> **Requirement**
Copy the entries exactly. Leave out any pictures.

━━━━━━━━━━━━━━━━━━━━

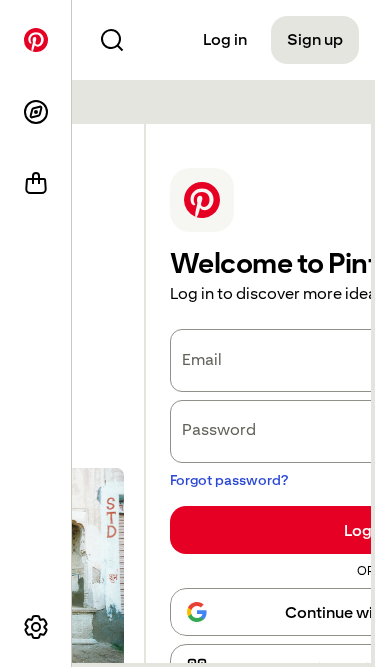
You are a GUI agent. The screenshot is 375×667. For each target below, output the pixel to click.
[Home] (36, 40)
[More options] (36, 627)
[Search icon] (112, 40)
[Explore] (36, 112)
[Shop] (36, 184)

━━━━━━━━━━━━━━━━━━━━

> **Solution for this task**
You are a GUI agent. The screenshot is 375×667. For each target below, output the pixel to click.
[Home] (36, 40)
[More options] (36, 627)
[Search icon] (112, 40)
[Explore] (36, 112)
[Shop] (36, 184)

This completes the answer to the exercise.